In the developed economies, there are risk professionals who are trained to different levels.
There are risk management Bachelor’s and Master’s degrees, as well as Certified programmes training professionals in areas of risk management. These risk professionals join the industry and are able to identify risks and craft strategies to mitigate risks.
In Kenya the risk professional is evolving too. The discipline is more mature in the finance sector in Kenya as well as big corporates with international affiliation.
The finance sector governed by the Central Bank of Kenya have to comply with the prudential guidelines. The guidelines have clear requirements on the set up and functioning of the risk management.
It stipulates that the board has overall responsibility for the bank including approving and overseeing the implementation of the bank’s strategic objectives, risk strategy, corporate governance and corporate values. The finance institutions have separate risk departments in charge of managing risks.
The Public Finance Management Act Section 73 (3) mandates the Internal Auditor General’s Department to ensure that its arrangements for conducting internal audit include conducting risk based, value for money and systems audit aimed at strengthening the internal control mechanism that could have an impact on achievements of the strategic objectives of the entity. The public sector is catching up with risk management practices by setting up risk departments and training staff in risk matters.
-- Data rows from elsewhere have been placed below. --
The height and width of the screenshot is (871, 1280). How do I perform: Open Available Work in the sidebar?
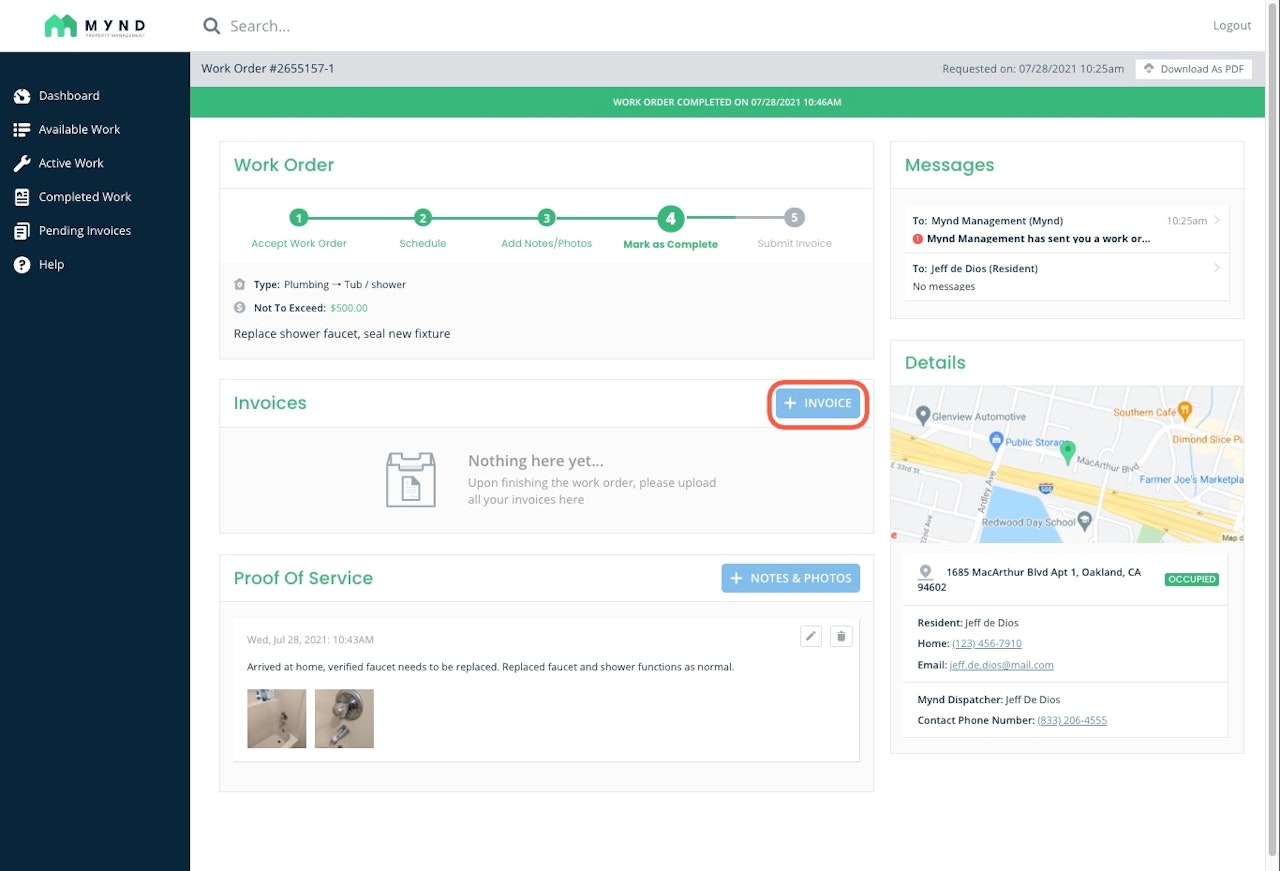(79, 130)
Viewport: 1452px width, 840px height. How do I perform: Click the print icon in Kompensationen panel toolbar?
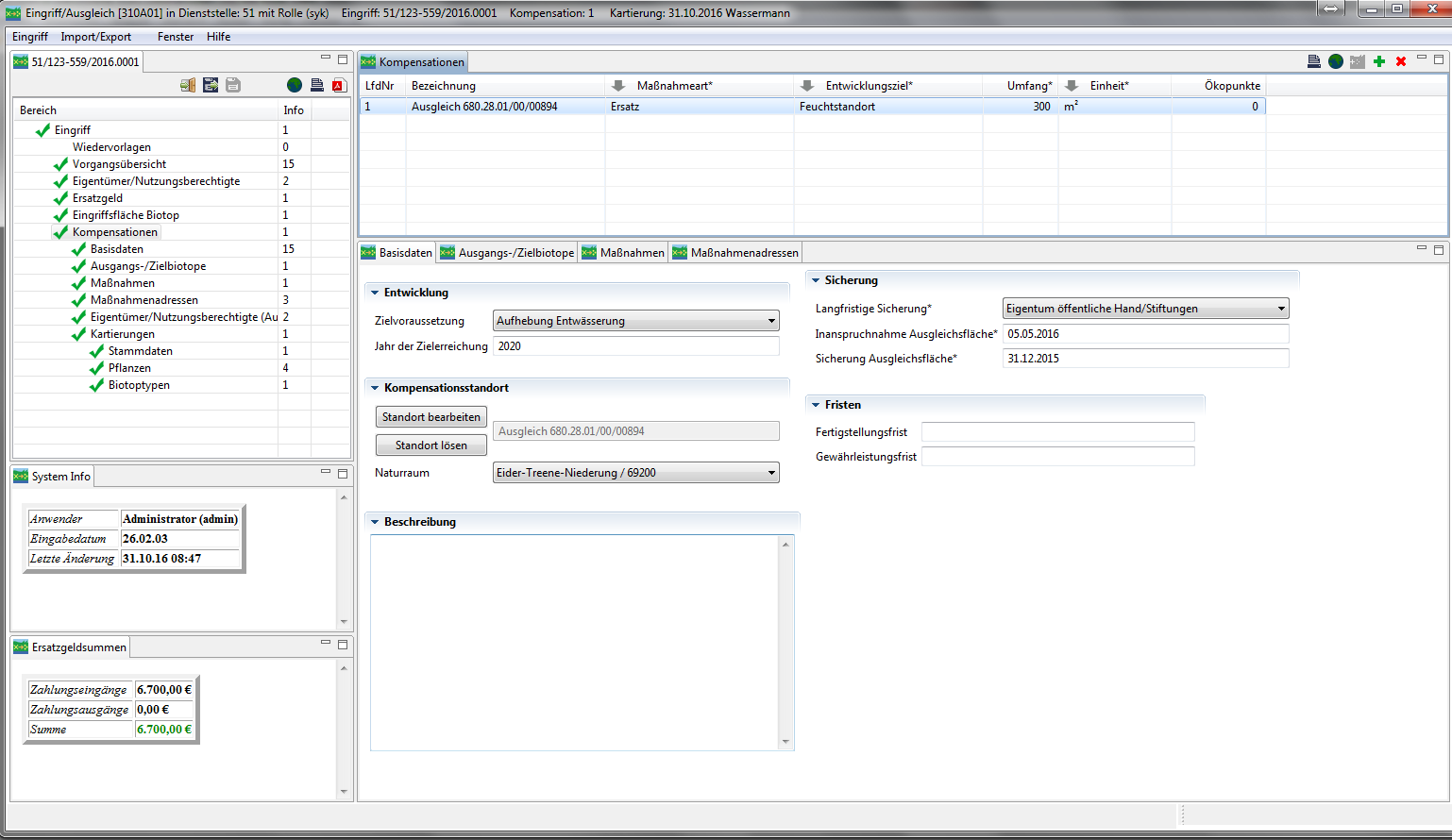1313,61
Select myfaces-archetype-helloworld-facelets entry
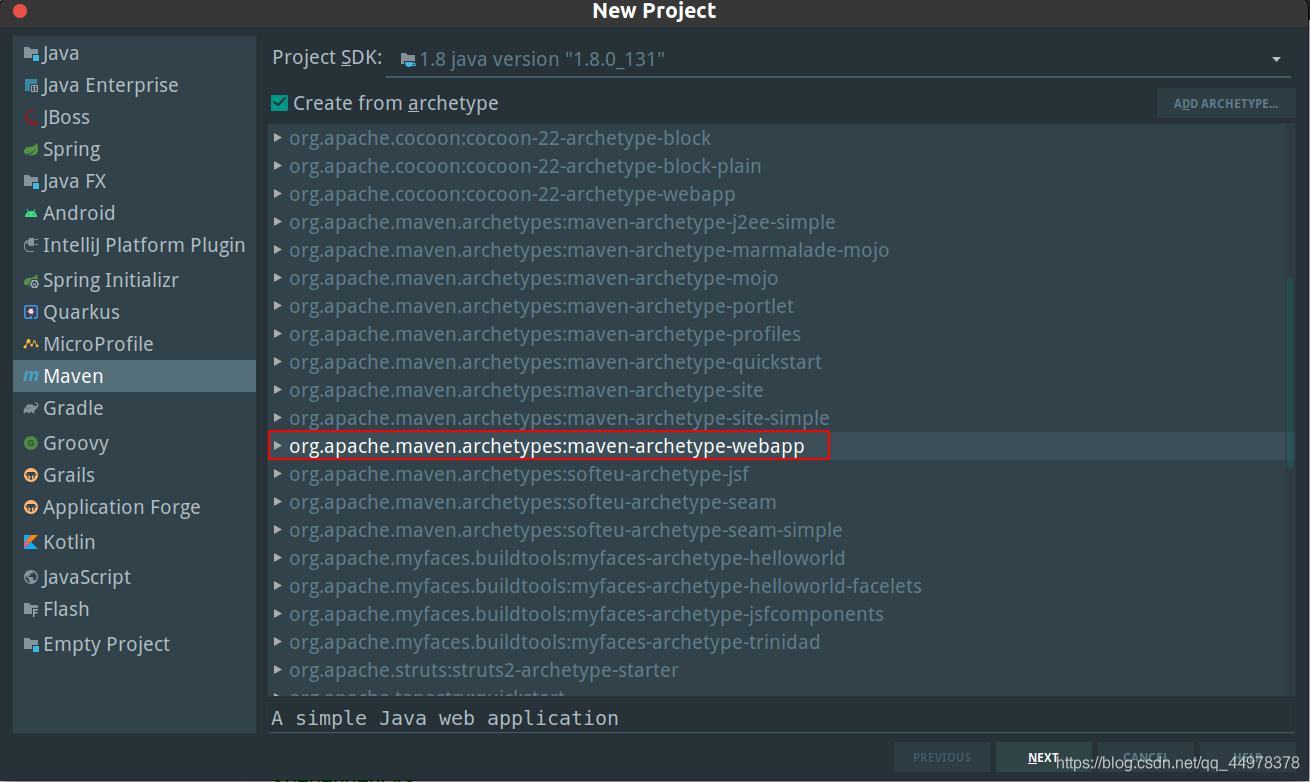The height and width of the screenshot is (782, 1310). pyautogui.click(x=605, y=586)
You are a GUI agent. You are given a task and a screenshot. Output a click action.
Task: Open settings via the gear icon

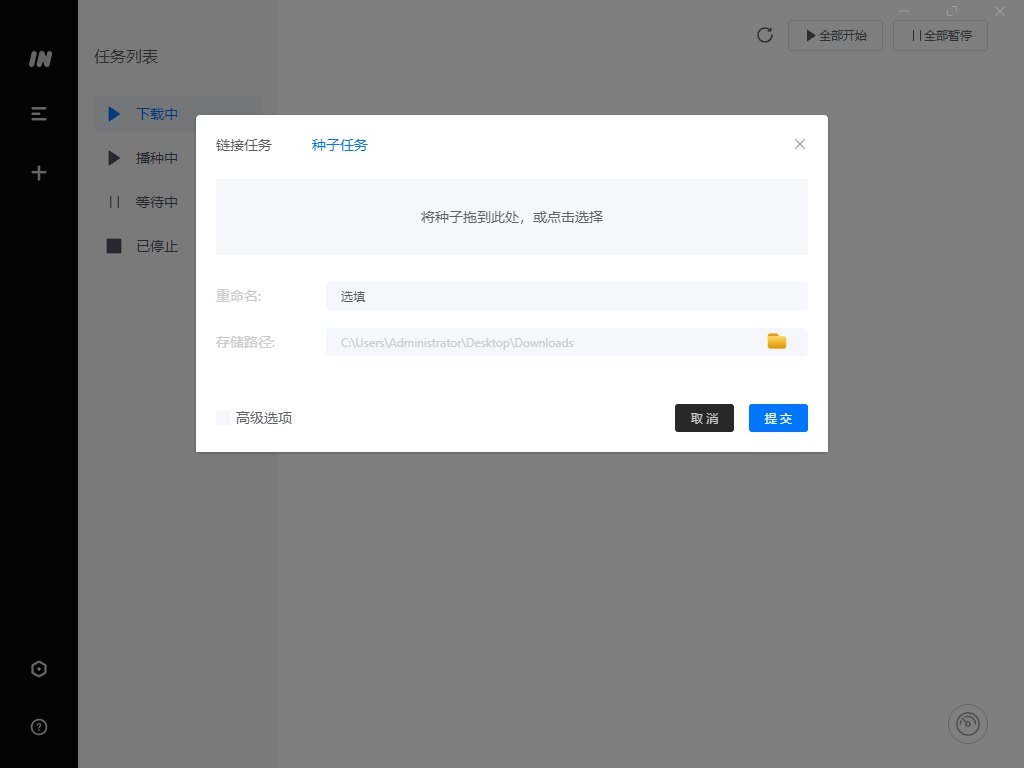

Unlike in the West, the risks professionals in Kenya are mainly drawn from the audit and finance departments, who are gradually converting into the risk professionals.
Through training and certification by international bodies like the Institute of Risk Management, Certified in Risk and Information Systems Control, Certified in the Governance of Enterprise IT or the PECB amongst other bodies, the numbers or risk professionals in growing in the country.
In Kenya, we have short courses that are addressing this gap in risk management. In the long run, however, the country should manage to produce risk professionals from the universities to cater for the evolving need in risk management.
The evolution of the risk profession is not unique; the procurement profession has evolved over the years from the finance department. We currently have the Kenya Institute of Supplies Management (KISM) which was set up to regulate the procurement professionals.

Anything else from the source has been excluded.